Advantage of TXmlScanner: Very easy to use: put component on your form, fill out events, call .Execute
Advantage of TXmlParser: you have a local loop, so you can handle everything in local variables.
To sum it up: Use TXmlParser for serious work and TXmlScanner for "quick hacks".
C#/.NET: No -- there's too much specific code inside (this is why it's so fast ...)
There is nothing in the parser to find out the line number. So you'll have to code that on your own.
(Note that the parser does not convert all line breaks to Linefeed (#x0A) characters before parsing as defined by the XML specification).
There's nothing there for this. You'll have to code this on your own. I don't think that this is really bad, because then you can code it in a way that suits your application best.
A for Version 2: Just parse your file.
A for Version 1: The virtual method TXmlParser.TranslateEncoding is responsible for transcoding from the source character set of your XML to the destination character set of your application.
The default method tries to translate UTF-8 to Windows-1252, which is not a good idea if you use characters outside the Windows-1252 range. You should override TranslateEncoding with a method that just passes UTF-8 through:
FUNCTION TMyOwnXmlParser.TranslateEncoding (CONST Source : STRING) : STRING; // OVERRIDE;
Result := Source;
In this case, your application must be prepared to process UTF-8 strings.
You as an application programmer who reads XML can treat them the same.
CDATA sections are there to help with text content that has a lot of characters which would have to be escaped otherwise. However, as there is the character sequence ]]> which is not allowed in CDATA sections (because it terminates them), you'll have to be careful, too. So, for me, there's no use for CDATA sections when you write XML.
A: There are two or three important member variables for this:
DocBuffer (PChar) points to the first character of your XML
CurStart (PChar) always points to the first character of the part you are currently scanning
CurFinal (PChar) always points to the last character of the part you are currently scanning
So, for example, for a ptStartTag, CurStart points to the opening angle bracket (<) and CurFinal points to the closing angle bracket (>) of your tag.
You can use the difference between CurFinal and DocBuffer to show the progress of parsing
var DocSize : integer; // Document Size in bytes Progress : integer; // Progress in percent begin XP.LoadFromFile (...); DocSize := StrLen (XP.DocBuffer); while XP.Scan do begin case XP.CurPartType of ... end; Progress := Trunc ((XP.CurFinal - XP.DocBuffer) / DocSize * 100.0); end;
The progress is calculated using PChar arithmetics: Subtracting DocBuffer from CurFinal retrieves an integer value giving the "distance" between the two characters.

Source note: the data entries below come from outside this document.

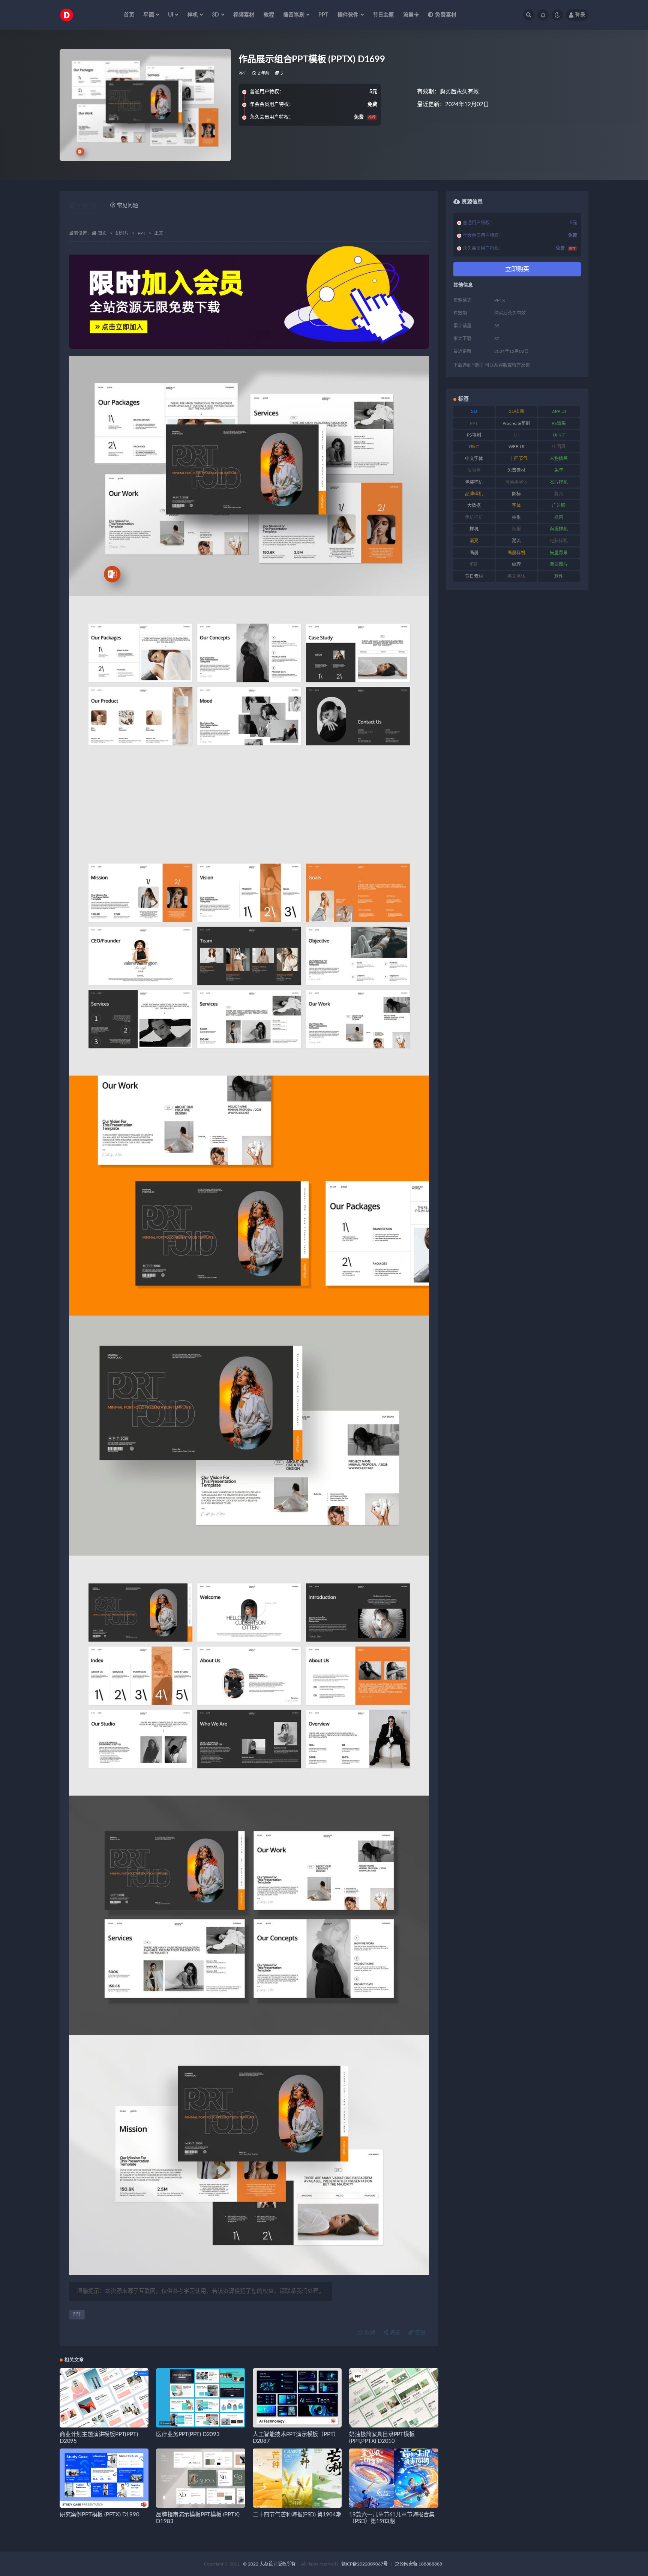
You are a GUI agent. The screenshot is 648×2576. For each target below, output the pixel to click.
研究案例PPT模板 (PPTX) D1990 (100, 2514)
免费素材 (445, 15)
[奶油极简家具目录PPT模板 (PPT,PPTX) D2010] (393, 2397)
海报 (394, 2332)
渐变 (474, 541)
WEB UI (516, 446)
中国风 (559, 446)
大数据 (474, 505)
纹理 (516, 564)
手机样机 (474, 517)
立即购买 (517, 269)
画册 (474, 553)
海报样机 (559, 529)
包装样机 (474, 482)
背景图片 (559, 564)
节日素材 (474, 576)
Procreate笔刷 (516, 423)
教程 (269, 15)
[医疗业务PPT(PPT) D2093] (200, 2397)
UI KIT (559, 435)
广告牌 (559, 505)
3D (474, 411)
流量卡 (411, 15)
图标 (516, 494)
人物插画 (559, 458)
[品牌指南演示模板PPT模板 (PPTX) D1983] (200, 2478)
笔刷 (474, 564)
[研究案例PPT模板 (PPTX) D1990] (104, 2478)
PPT (323, 15)
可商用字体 (516, 482)
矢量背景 (559, 553)
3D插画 (516, 411)
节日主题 (383, 15)
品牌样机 (474, 494)
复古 (558, 494)
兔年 (558, 470)
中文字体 (474, 458)
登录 (580, 15)
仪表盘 (474, 470)
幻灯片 (122, 233)
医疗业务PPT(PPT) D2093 (187, 2434)
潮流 (516, 541)
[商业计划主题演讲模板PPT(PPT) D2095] (104, 2397)
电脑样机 (559, 541)
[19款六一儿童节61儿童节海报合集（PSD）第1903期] (393, 2478)
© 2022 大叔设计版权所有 (270, 2564)
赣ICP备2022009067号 (364, 2564)
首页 (129, 15)
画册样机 (516, 553)
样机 (474, 529)
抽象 (516, 517)
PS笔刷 (474, 435)
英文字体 (516, 576)
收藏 (369, 2332)
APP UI (559, 411)
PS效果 (559, 423)
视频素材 (244, 15)
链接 (420, 2332)
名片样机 (559, 482)
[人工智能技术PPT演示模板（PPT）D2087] (297, 2397)
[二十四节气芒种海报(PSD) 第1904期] (297, 2478)
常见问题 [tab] (127, 205)
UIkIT (474, 446)
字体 (516, 505)
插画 (558, 517)
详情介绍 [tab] (86, 205)
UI (516, 435)
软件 (558, 576)
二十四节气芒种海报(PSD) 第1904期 (297, 2514)
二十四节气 (516, 458)
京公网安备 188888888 (418, 2564)
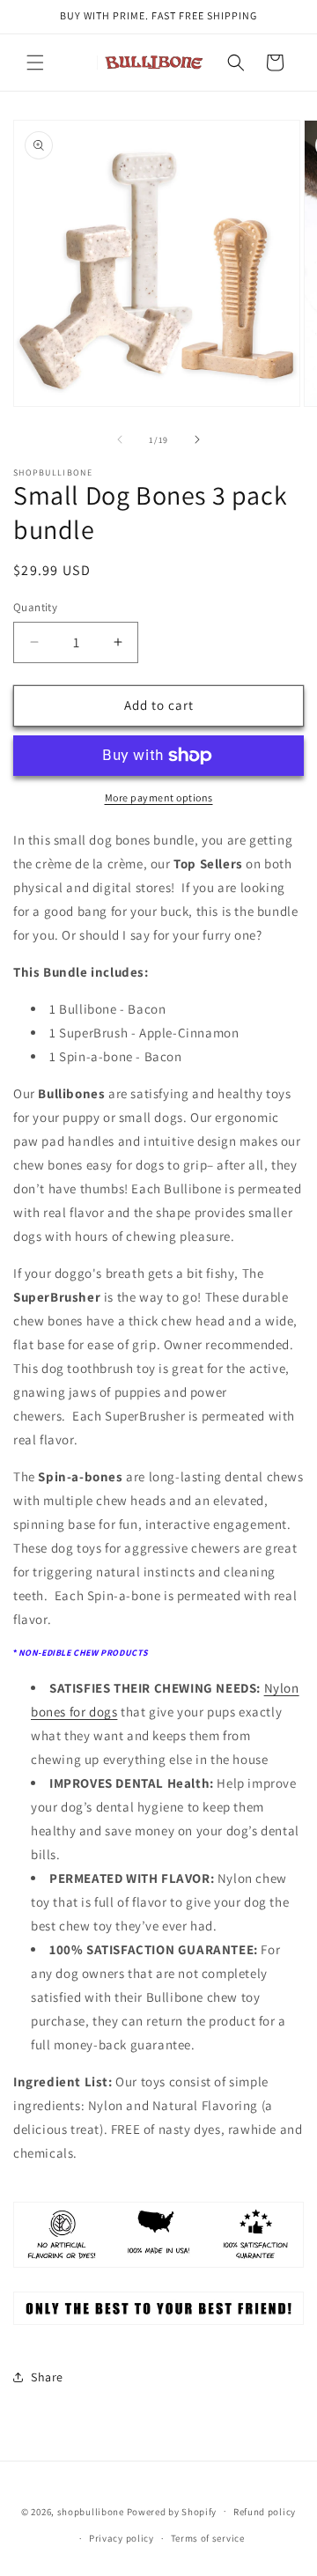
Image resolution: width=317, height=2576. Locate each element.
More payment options (159, 797)
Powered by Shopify (172, 2511)
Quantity (35, 607)
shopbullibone (90, 2511)
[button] (35, 62)
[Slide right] (197, 439)
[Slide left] (119, 439)
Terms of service (208, 2538)
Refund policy (264, 2512)
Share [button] (47, 2377)
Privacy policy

This is related to DocSize and multiplied with 100. (The 100 is noted as "100.0" so there will be no integer arithmetics involved in this real type expression.)
A: Yes, there is no limitation and no royalty. You are not obliged to publish your source code or your work.
The XML parser is subject to my own DSL Licence, which says that you can do practically everything with my code.